The boat herself is all wood construction. Her frame is oak with sawn out ribs (not steam bent). the planking is southern yellow pine. When I built her Rescorsinol glue was the best, most water proof and heat resistant adhesive available...cant seem to find it any more. The cabin roof comes off for access to the machinery plant. 

I use 4 channels of my radio for control. I control the rudder, throttle, forward/reverse, and whistle. I have a two chime whistle just for fun, unfortunately it sounded poorly this run so It wasnt included in the video. I think I had the gas turned low so the pressure was low.

It has been a while since I ran her and quite a while since i ran her regularly. you can tell by my seamanship at the end of the run (and video)









here are some photos: 



















For more info, check out my website


----------



## Gary Armitstead (Jan 2, 2008)

Eric,

Very nice tug!







I've always wanted to build a steam-powered tug. One year at Los Angeles Live Steamers, we had a very large pond constructed for steamboats and we had a great turnout of beautiful models. Your tug would have been at the top for sure! Thanks for posting.


----------



## xo18thfa (Jan 2, 2008)

Beautiful boat Eric. Thanks for the video. What are the specs on the boiler. A Stuart D10!! You could water ski behind that plant.


----------



## Ron Hill (Sep 25, 2008)

Hey Eric, maybe your next project could be the construction of a car float to pull behind it with some railcars on it. That would look reall cool! 
Ron


----------



## Charles (Jan 2, 2008)

Eric
We also enjoyed a voyage across the pond. We captained two ships at the Regatta: Spanish/American war era Torpedo boat and the freighter Star Light.



We did not have room for the for the PRR Tug Harrisburg and it's car float


----------



## Steve Shyvers (Jan 2, 2008)

Eric, 

Resorcinal glue is apparently still available. I last used it in the 70's for a boat-building project. Great stuff but the faying surfaces need to be wood-to-wood with no gaps. And it was the very devil to clean up where it ran out of the joints and hardened. I switched to epoxy for most jobs but learned to keep it off my skin and work where there was lots of ventilation. 

Steve


----------



## thumper (Jan 31, 2009)

Charles/Ryan, I noticed that you did not have the keel attached to the Harrisburg Tug in your latest video. Doesn't that make the tug a little top heavy? Instructions for the tug say that it should not be steamed without the factory built keel. OR, was the Harrisburg tug shown not yours?

Regards,

Will


----------



## Charles (Jan 2, 2008)

Will
Yes,the Fine Arts Harrisburg tug does require (until we can figure out ballast to off set the super structure influence on stability) the keel. The photo posted was our PRR tug running with the keel in place with the pond having more depth. The pond this year was not deep enough, thus not on the water this year.


----------



## Phippsburg Eric (Jan 10, 2008)

Will-- My tugboat is very heavy and does roll quite a bit in heavy weather and in turns. It does carry a little lead down in the bilge to bring its center of gravity down. I can see how any tug like the Harrisburg or Brooklyn need help with stability especially if the super structure is not particularly light weight. 
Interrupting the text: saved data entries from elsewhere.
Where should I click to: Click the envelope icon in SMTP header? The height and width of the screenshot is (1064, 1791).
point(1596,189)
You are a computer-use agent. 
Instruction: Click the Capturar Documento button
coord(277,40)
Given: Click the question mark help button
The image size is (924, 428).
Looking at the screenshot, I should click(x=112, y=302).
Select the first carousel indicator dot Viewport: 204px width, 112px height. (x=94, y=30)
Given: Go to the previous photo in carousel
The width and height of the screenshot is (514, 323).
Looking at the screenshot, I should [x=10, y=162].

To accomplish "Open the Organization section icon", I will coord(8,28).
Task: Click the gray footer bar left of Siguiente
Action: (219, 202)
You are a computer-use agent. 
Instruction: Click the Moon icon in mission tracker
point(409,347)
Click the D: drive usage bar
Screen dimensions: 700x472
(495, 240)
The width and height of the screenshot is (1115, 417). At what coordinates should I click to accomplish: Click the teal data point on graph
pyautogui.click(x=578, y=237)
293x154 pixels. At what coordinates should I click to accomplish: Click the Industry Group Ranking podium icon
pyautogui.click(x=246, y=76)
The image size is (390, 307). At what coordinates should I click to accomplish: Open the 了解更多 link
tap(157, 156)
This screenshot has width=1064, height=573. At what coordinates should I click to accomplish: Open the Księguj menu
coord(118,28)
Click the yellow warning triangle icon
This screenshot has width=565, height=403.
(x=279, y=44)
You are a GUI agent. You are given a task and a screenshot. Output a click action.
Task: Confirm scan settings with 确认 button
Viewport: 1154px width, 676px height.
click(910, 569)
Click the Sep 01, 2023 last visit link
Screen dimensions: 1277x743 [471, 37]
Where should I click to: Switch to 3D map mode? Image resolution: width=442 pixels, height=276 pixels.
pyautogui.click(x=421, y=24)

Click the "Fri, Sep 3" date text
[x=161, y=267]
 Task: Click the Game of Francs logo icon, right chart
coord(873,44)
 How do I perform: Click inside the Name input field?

Steve-- I use epoxy extensively for my full size small boat construction and it is excellent for nearly all uses with wood and fiberglass. It does however have a limitation when it comes to heat... at elevated temperatures, it looses its strength which is good if you have to remove it for some reason but not handy if your boiler creates enough heat to soften it...which it should not do, but... 

Bob-- Below is a drawing of the boiler i used (as well as a sketch of the Stuart engine)


----------



## rkapuaala (Jan 3, 2008)

Sweet craft


----------